1. A method for providing personalized location-aware nutrition management information, wherein the method comprises:
receiving geographical coordinates of an individual;
acquiring nutritional information from one or more food providers within a designated proximity of the geographical coordinates of the individual;
generating one or more nutrition selection options for the individual based on the nutritional information from the one or more food providers within a designated proximity of the geographical coordinates of the individual and dynamic nutritional guidelines for the individual; and
outputting the one or more nutrition selection options to the individual.
2. The method of claim 1, wherein dynamic nutritional guidelines for the individual comprises one or more nutrition constraints.

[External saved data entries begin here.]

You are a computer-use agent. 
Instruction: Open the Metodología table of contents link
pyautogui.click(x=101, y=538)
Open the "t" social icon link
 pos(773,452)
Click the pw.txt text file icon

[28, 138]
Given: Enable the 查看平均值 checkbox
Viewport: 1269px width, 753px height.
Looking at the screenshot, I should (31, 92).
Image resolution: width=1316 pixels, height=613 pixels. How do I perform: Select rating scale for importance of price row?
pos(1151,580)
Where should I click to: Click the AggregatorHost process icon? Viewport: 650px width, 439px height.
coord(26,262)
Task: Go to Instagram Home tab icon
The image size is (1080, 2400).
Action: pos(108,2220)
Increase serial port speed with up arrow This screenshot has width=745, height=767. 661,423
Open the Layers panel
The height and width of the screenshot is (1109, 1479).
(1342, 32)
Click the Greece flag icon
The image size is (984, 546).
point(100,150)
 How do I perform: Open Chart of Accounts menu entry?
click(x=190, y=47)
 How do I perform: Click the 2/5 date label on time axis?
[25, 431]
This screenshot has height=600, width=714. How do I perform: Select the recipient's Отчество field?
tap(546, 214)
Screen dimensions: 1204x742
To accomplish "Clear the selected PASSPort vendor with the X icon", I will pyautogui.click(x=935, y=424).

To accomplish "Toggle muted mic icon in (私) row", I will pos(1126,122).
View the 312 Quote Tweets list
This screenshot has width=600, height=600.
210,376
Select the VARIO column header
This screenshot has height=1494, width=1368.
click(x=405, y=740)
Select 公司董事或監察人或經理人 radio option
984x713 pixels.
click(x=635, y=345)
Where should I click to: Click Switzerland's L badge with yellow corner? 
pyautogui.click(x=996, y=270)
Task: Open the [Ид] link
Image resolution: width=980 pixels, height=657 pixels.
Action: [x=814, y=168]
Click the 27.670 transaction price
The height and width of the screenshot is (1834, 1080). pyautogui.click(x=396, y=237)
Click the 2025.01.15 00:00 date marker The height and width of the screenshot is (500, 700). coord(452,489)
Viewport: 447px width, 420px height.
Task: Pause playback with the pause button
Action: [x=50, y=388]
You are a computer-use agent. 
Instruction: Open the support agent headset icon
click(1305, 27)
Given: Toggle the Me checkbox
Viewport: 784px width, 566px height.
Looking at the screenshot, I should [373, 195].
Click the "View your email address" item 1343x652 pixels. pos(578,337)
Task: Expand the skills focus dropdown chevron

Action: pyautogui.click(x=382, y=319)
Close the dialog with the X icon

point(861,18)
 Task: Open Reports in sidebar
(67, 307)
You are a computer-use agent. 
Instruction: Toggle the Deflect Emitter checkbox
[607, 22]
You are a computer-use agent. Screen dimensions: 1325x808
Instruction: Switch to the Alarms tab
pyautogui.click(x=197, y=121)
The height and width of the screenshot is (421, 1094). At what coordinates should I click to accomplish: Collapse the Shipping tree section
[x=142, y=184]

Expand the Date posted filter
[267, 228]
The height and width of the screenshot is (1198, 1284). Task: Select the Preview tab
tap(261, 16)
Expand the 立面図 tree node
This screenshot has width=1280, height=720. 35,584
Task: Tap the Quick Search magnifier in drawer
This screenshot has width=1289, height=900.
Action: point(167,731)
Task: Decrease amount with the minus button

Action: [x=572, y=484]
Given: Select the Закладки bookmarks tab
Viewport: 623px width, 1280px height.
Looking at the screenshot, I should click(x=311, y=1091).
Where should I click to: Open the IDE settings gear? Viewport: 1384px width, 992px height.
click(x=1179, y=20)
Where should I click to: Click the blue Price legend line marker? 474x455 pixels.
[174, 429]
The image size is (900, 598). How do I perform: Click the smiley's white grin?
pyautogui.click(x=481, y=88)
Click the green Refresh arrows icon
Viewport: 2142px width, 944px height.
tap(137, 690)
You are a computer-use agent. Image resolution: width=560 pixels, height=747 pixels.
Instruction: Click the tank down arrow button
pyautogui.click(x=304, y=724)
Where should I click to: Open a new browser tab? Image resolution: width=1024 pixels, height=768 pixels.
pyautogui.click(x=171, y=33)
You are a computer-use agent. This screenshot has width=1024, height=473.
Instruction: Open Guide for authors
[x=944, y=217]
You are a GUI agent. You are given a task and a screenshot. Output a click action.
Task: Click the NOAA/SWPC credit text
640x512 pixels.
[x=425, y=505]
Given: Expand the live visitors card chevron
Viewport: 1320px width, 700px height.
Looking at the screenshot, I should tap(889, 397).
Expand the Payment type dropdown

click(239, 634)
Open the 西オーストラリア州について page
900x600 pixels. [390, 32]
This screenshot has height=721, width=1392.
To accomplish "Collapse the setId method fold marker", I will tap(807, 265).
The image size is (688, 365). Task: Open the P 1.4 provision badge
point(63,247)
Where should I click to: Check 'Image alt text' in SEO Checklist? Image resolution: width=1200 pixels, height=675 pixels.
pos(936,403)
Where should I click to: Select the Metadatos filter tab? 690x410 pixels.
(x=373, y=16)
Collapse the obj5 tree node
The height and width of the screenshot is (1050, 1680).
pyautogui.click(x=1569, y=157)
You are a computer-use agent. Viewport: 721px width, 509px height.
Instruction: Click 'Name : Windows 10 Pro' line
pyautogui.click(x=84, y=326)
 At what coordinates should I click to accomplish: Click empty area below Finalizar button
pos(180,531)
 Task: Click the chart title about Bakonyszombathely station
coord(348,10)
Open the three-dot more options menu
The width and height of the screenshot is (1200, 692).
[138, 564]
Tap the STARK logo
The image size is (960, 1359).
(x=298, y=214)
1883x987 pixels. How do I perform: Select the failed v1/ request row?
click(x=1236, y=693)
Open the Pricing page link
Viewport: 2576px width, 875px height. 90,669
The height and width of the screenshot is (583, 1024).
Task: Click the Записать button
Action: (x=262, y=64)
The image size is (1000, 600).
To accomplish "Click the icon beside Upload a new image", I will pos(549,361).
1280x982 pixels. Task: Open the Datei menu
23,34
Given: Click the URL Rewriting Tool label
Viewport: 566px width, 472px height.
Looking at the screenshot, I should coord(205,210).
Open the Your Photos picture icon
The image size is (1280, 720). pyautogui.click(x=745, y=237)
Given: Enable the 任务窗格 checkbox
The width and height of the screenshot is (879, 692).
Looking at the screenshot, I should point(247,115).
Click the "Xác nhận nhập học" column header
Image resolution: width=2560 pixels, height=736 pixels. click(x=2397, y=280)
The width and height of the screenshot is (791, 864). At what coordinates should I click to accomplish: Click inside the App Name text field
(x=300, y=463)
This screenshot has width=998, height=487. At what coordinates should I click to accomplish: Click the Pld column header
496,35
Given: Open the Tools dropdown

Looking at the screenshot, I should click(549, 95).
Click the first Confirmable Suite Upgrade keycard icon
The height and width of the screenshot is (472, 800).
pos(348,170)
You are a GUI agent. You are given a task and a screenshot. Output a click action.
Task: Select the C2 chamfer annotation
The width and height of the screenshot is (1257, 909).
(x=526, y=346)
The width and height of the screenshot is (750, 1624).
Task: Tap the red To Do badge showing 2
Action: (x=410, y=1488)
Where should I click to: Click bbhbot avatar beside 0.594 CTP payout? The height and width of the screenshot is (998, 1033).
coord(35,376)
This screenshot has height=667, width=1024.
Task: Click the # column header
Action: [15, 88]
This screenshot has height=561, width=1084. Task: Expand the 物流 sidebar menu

3. The method of claim 2, further comprising updating the one or more nutrition constraints of an individual, wherein updating the one or more nutrition constraints of an individual comprises incorporating feedback from at least one of the individual and a diet recommender component.
4. The method of claim 1, wherein dynamic nutritional guidelines for the individual comprises historical intake data for the individual.
5. The method of claim 1, further comprising enabling receipt of nutritional information from an individual.
6. The method of claim 5, wherein nutritional information from an individual comprises manual selection of a food item via text input from the individual via a graphical interface.
7. The method of claim 5, wherein nutritional information from an individual comprises an input of a food item via an image captured by at least one of a mobile device, a camera, a barcode scanner and an optical character recognition scanner.
8. The method of claim 5, wherein nutritional information from an individual comprises at least one of a voice input from a user and an input from a short-range high-frequency wireless communication protocol.
9. The method of claim 1, further comprising generating a future trend prediction for one or more nutritional parameters for the individual based on the one or more nutrition selection options and nutritional information pertaining to the individual.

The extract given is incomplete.